Regorafenib was approved as second-line therapy for the treatment of patients with metastatic colorectal cancer in Septem-ber 2012 on the basis of the phase 3 CORRECT (Colorectal Cancer Treated With Regorafenib or Placebo After Failure of Standard Therapy) study, in which regorafenib improved overall and progression-free survival compared with placebo.

“As with other small-molecule kinase inhibitors, regorafenib has a toxicity profile that differs from those seen with cytotoxic chemotherapies,” said Grothey, a professor of oncology at the Mayo Clinic, Rochester, Minnesota.

The experience from the CORRECT trial was that when AEs occurred with regorafenib, they occurred early “and then got better, even if you kept the dose constant,” he said. “This is not necessarily a given. When you look at some chemotherapy drugs, for instance, neuropathy or neurotoxicity on oxaliplatin gets worse over time. Often, the impact on neutrophils accumulates over time, so it is not a given that side effects are strongest in the first cycle and then abate over time, but this is exactly what we saw in the study.”

Close monitoring of AEs in the days immediately following the start of regorafenib treatment will allow prompt intervention. Grothey recommends patients be contacted or seen in the office 1 week after starting treatment at the full 160 mg/day dosage, to allow for early dosage adjustment if necessary. Per the package insert, patients should be seen 2 weeks into treatment, at which time lab tests, including measurement of liver enzymes, should be obtained.

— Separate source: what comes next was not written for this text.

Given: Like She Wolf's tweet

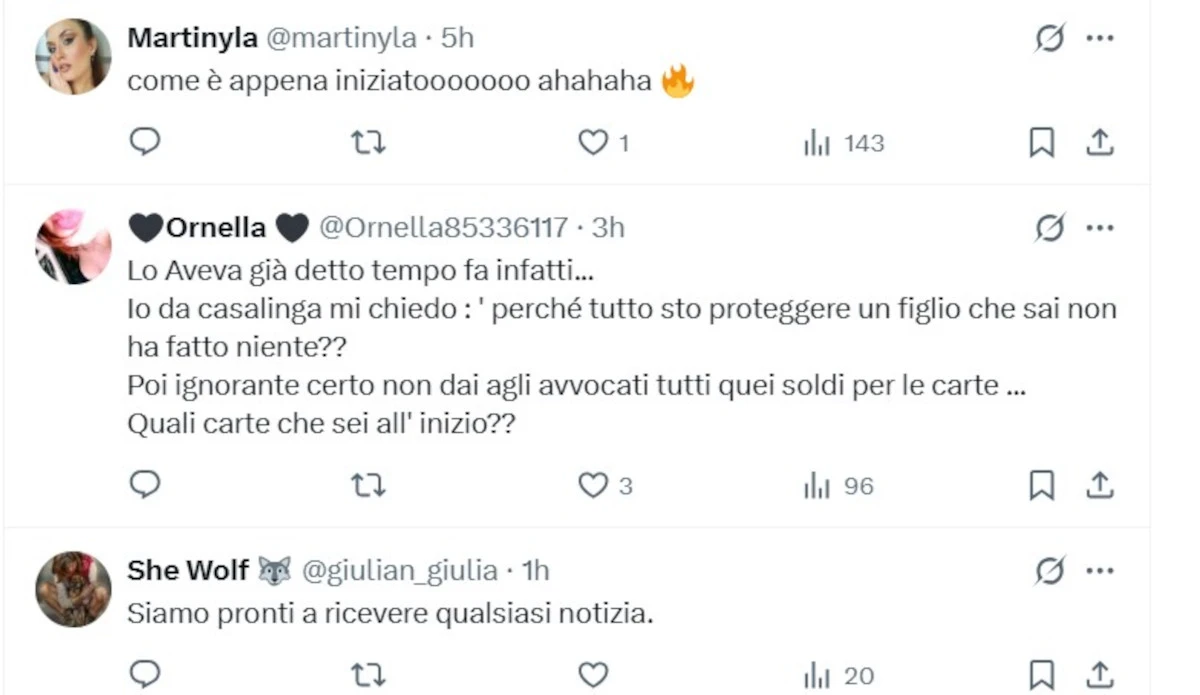Looking at the screenshot, I should tap(594, 675).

“At that point, most of the time we can either continue the dose or make any dose adjustments,” he said.

In the CORRECT study, AEs led to dose modification in 66.6% of patients assigned to regorafenib, but treatment had to be discontinued permanently in only 17.6%. The most frequent grade 3 AEs were hand-foot skin reaction (HFSR), fatigue, diarrhea, hypertension, and rash/desquamation.

During cycle 1 of regorafenib, the incidence of fatigue was about 45% and the incidence of HFSR exceeded 30%. These incidence rates decreased to ≤25% during cycle 2 and remained relatively stable through cycle 6. The rates of fatigue and HFSR diminished further in cycles 7 and 8.

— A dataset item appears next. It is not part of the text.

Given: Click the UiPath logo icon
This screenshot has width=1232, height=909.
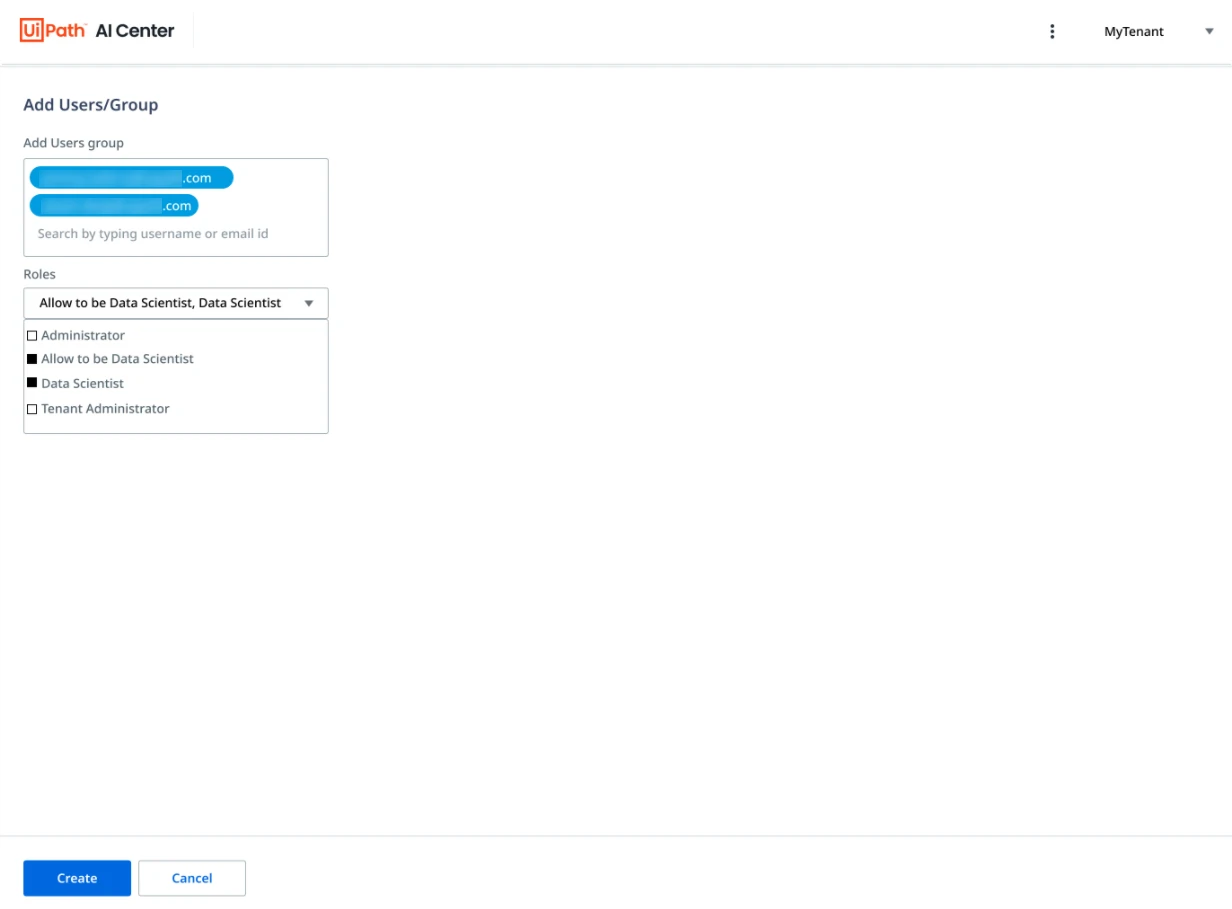Looking at the screenshot, I should tap(53, 31).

The incidences of hypertension and rash/desquamation were highest in cycle 1, at 20% to 25%, “and tapered to low or no incidence over cycles 2 to 8,” said Grothey. The incidence of diarrhea remained relatively constant from cycles 1 to 6, but was lower in cycles 7 and 8.

“The time course suggested an initial flare up of key side effects, in particular fatigue and HFSR, and then over time these side effects decreased in incidence but also in severity,” he said.

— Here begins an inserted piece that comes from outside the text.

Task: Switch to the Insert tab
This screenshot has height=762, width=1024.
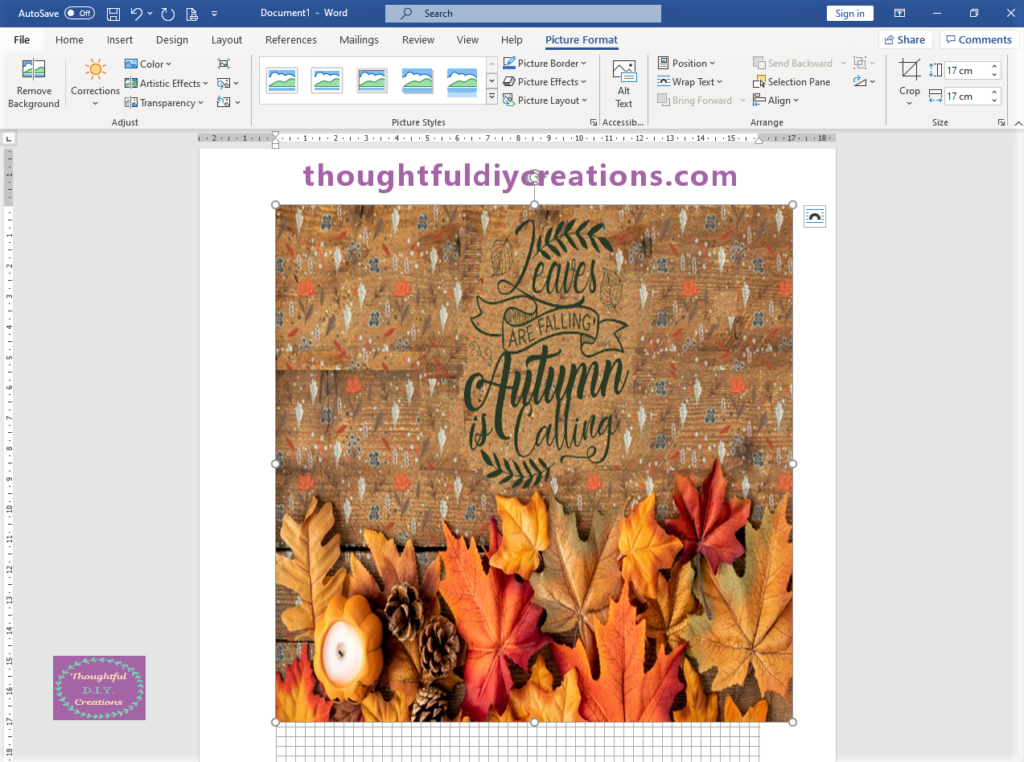Action: [120, 40]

On average, the dose intensity was highest in cycle 1 and reached a lower, relatively stable dose by cycle 3.

Because it works by blocking multiple protein kinases, identifying the actions of regorafenib that contribute to toxicity and efficacy is difficult, said Grothey. “There are so many different pathways that are being inhibited that it’s impossible to tease that out.”

"The critical issue now is no matter how thoughtfully and thoroughly we conduct a phase 3 trial, eventually when the drug is approved, it gets expanded to a larger patient population, sometimes patients that might not have met the eligibility criteria of a clinical trial,” he said. “As we get more experience, we will see side effects we have not seen before.”

Reference
Grothey A, Van Cutsem E, Sobrero AF, et al. Time course of regorafenib-associated adverse events in the phase III CORRECT study. Presented at: 2013 Gastrointestinal Cancers Symposium; January 24-26, 2013; San Francisco, CA. Abstract 467/Poster C23.